• **Problem details**
Each line in the records below that has the word "search" should be copied.

━━━ Input data ━━━

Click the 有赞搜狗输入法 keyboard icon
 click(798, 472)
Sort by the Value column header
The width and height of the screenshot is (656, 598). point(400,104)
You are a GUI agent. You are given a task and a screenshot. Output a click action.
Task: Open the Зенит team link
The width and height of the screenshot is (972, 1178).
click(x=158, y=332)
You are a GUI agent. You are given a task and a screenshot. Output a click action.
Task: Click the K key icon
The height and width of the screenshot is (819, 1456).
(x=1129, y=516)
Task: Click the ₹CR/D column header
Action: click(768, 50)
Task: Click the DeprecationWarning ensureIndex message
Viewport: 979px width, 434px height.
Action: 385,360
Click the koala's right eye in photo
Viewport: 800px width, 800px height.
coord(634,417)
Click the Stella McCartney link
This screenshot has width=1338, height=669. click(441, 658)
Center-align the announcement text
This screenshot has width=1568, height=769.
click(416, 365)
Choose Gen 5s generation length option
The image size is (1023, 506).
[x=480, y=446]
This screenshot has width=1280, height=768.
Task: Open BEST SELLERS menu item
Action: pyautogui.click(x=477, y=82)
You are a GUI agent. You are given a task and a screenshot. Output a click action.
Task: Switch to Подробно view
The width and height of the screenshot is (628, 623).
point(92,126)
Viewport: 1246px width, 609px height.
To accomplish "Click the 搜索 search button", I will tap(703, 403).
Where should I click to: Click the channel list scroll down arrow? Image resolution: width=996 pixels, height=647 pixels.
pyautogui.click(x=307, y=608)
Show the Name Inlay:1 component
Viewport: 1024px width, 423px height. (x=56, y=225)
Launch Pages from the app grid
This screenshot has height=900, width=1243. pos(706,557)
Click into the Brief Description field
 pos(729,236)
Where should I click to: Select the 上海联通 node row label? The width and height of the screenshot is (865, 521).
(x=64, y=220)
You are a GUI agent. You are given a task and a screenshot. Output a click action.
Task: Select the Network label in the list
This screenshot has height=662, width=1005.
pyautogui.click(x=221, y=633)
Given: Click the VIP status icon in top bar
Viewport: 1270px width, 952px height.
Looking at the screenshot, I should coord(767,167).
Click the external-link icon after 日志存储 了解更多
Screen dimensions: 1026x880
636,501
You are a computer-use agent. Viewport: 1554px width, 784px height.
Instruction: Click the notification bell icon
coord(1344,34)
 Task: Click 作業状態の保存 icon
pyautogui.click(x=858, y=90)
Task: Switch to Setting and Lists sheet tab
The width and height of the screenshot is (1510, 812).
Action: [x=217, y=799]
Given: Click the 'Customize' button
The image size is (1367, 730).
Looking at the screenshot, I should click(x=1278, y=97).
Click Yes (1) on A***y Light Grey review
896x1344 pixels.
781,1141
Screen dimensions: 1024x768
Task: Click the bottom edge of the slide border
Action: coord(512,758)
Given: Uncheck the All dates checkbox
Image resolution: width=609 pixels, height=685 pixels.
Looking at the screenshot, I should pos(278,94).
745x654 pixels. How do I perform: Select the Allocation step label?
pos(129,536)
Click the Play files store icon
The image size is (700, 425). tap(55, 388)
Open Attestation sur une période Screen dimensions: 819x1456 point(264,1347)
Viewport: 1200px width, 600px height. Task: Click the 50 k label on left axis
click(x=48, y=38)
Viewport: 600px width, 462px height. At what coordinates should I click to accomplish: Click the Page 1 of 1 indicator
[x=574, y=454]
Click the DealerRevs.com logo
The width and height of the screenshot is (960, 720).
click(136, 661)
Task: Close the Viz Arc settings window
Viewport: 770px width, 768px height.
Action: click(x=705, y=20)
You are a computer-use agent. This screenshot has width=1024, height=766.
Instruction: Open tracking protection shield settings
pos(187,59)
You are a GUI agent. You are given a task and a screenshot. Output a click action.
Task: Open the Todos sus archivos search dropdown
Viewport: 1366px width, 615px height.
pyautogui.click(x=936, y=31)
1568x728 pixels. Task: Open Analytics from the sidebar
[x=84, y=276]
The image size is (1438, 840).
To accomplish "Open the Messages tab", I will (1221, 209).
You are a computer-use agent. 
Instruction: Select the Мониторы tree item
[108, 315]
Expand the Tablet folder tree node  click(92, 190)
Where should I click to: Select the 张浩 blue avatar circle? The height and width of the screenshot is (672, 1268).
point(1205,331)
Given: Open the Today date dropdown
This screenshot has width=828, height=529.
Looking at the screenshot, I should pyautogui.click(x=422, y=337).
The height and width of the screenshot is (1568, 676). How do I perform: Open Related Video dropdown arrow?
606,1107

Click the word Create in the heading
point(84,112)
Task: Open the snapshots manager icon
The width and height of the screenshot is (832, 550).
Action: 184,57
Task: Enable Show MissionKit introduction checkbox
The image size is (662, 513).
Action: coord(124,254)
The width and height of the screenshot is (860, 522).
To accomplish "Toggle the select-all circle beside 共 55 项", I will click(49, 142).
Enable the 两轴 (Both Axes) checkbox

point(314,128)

━━━

• **Written reply**
To accomplish "Click the 搜索 search button", I will tap(703, 403).
Task: Open the Todos sus archivos search dropdown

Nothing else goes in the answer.